Relay For Life, I mean. Just a few hours into the event, it was called off because of approaching severe weather. Considering that our campsite on the field was directly under power lines, we were grateful for the precaution!
Relay For Life is a fundraising event for the American Cancer Society. You form a team and take turns going around a track all night (because cancer never sleeps). It is also an uplifting event. Cancer survivors get a purple t-shirt to distinguish ourselves from everyone else (who gets a white shirt). There was a special dinner before the event for cancer survivors and their caregiver. We listened to a speaker who is both an M.D. and a cancer survivor, and she delivered a great message about hope. Speaking of her lymphoma, diagnosed more than 13 years ago, she said that her cancer was not "incurable" -- it was a cancer for which researchers are looking for a cure. Her hope lies in the fact that her latest remission was her longest (nearly 7 years) before a recurrence had to be treated, and so if her next remission is at least that long, there will be even more advancements in treatments (and perhaps even a cure). And she must have read my blog or somehow overheard my brother talking to me about prognosis -- or maybe great minds just think alike -- because she mentioned that prognosis information is based on other peoples' histories, and they had no history of lymphoma in someone exactly like her.

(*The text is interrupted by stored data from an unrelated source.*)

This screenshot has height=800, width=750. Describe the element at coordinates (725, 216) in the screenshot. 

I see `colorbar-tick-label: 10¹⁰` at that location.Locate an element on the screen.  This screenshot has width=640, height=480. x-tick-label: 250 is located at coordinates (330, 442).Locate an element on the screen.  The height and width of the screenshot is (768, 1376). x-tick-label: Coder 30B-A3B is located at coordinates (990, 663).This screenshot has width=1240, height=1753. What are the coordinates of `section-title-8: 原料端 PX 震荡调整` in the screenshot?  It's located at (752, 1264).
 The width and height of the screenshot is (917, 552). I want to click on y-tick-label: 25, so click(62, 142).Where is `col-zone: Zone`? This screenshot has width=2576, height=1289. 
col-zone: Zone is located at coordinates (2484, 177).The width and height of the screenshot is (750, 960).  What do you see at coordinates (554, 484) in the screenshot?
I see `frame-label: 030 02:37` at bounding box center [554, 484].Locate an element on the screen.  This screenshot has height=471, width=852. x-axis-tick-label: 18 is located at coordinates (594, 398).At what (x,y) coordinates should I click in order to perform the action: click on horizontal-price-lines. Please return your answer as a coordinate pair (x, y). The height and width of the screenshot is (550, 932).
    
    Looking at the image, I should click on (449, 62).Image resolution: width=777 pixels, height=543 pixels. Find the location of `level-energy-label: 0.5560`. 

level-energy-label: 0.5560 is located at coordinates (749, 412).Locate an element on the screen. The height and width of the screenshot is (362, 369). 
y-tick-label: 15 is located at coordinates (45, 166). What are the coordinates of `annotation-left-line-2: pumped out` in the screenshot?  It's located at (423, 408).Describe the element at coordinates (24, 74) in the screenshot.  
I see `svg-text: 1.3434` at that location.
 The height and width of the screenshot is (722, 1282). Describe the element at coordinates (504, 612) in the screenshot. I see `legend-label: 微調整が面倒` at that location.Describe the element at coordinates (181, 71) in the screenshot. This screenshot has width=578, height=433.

After the speaker finished, we had a pinning ceremony. Survivors were asked to turn to their caregiver and pin them with a special caregiver pin. It was a tender moment of thanksgiving as I pinned my husband and we tearfully gave each other a hug and kiss. Then all the survivors were asked to stand up, form a circle, and hold hands (of course, my first thought was my compromised immune system as well as the likelihood of others with the same problem, and the wisdom of holding hands...this moment brought to you by Purell, perhaps??) and then we each turned to the person on our right and pinned them with a special survivor pin.
Soon afterward the relay began with an opening ceremony that included a survivor lap around the track. My son held my hand and walked/ran with me. Then caregivers were invited to join in on the second lap, so my husband (holding our daughter) joined us. Then everyone joined in for the third lap, and afterward each team was to furnish at least one participant ad infinitum. A short while later there was a luminaria ceremony, where luminarias were lit in honor of cancer survivors and in memory of those who died of cancer. There was a lighted luminaria with my name on it, but unfortunately the other names we submitted (a grandfather and a great-aunt who died of cancer, and a good friend who is surviving cancer) did not appear. (The volunteers were horrified and apologetic.)
There was plenty of food and entertainment to keep us going (and spending money) until the weather cut things short. We didn't get to walk all night long and wear ourselves out (which is good, since I caught something nasty, and I need to rest because my ability to fight it is compromised), but my little team was able to raise around $900 for the American Cancer Society. I really appreciate the outpouring of support that I have received from family and friends, who were generous with available time, money, and participation.